En suspendant sa vache en plastique dans le ciel, à l’aide d’un gros ballon bleu, Siddhartha Kararwal cherchait à “ attirer l’attention sur le sort des animaux abandonnés qui en sont réduits à manger des déchets en plastique dans la rue et finissent par mourir étouffés ”.

Le plus intéressant de cette histoire de censure, à laquelle l’Inde est hélas rompue, s’est en réalité produit le lendemain. Dimanche, la chef du gouvernement du Rajasthan, Vasundhara Raje, a en effet présenté des excuses à Siddhartha Kararwal. “ Je suis attristée par cet incident ”, a-t-elle écrit sur twitter, avant d’annoncer que les policiers concernés avaient été mutés.

Cette réaction de Vasundhara Raje, dont la proximité avec le Premier ministre Narendra Modi est notoire, s’explique-t-elle par la débâcle qu’a subi son parti, le BJP, aux récentes législatives dans l’Etat du Bihar ?

Pendant la campagne électorale du mois d’octobre, le BJP avait largement instrumentalisé la vache et les assassinats de Musulmans soupçonnés d’avoir consommé de la viande de bœuf.

Après la défaite, l’entourage du Premier ministre est redescendu sur terre, en reconnaissant que la vache produisait du lait mais rarement des bulletins de vote... Depuis, Modi tient un discours étonnamment laïc. Lui que ses adversaires accusaient de ne pas condamner les agissements des extrémistes hindous à l’égard des mangeurs de steak n’en finit plus d’appeler à “ l’unité ”.

Les attentats qui ont ensanglanté Paris le 13 novembre y sont pour beaucoup. Mais comment ne pas être surpris d’entendre aujourd’hui le Premier ministre indien appeler ses concitoyens à ne pas établir de lien entre terrorisme et religion ? “ La seule distinction à faire, c’est celle qui sépare ceux qui croient en l’humanité et ceux qui n’y croient pas ”, a-t-il déclaré dimanche 22 novembre au sommet de l’Asean, à Kuala Lumpur.

Dans son esprit, le Pakistan musulman fait partie de la seconde catégorie, même s’il ne le dit jamais explicitement, ni hier en Malaisie, ni la semaine dernière au G20 en Turquie, ni fin septembre à la tribune des Nations Unies.
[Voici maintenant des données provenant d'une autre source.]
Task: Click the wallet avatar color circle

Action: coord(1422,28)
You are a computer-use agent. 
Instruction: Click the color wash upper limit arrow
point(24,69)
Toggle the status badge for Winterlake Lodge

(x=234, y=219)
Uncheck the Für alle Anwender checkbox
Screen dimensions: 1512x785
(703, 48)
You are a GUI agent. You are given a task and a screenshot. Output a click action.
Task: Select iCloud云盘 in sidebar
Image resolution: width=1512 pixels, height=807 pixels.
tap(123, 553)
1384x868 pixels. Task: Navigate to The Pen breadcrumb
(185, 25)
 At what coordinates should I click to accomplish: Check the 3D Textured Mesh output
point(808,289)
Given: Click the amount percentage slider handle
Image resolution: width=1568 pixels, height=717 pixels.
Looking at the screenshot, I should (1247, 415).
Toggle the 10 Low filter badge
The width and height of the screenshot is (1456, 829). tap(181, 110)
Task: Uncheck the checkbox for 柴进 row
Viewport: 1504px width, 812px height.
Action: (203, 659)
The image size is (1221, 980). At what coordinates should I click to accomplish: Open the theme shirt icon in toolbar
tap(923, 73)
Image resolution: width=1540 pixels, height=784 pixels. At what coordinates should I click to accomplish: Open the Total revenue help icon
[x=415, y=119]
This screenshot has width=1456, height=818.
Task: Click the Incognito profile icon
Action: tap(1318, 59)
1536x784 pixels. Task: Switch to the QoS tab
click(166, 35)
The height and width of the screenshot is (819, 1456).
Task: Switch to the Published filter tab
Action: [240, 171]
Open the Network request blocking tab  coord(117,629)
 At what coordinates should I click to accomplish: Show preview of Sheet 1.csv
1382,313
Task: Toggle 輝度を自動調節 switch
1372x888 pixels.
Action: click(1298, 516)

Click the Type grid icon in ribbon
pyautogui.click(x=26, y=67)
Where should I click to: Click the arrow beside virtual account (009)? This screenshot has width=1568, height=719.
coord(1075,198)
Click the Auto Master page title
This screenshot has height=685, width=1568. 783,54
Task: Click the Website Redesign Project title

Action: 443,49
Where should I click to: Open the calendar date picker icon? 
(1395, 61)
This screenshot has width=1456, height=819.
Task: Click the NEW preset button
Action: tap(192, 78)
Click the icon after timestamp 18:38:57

Il ne rate pourtant “ aucune occasion ” de faire pression sur le Pakistan, “ c’est la politique du marteau ”, estime Rajeev Sharma, éditorialiste au site d’information DailyO.

Pendant ce temps-là, la vache de Siddhartha Kararwal reste sous bonne garde. Elle sera rendue à son propriétaire le 26 novembre, indiquent les autorités de Jaipur.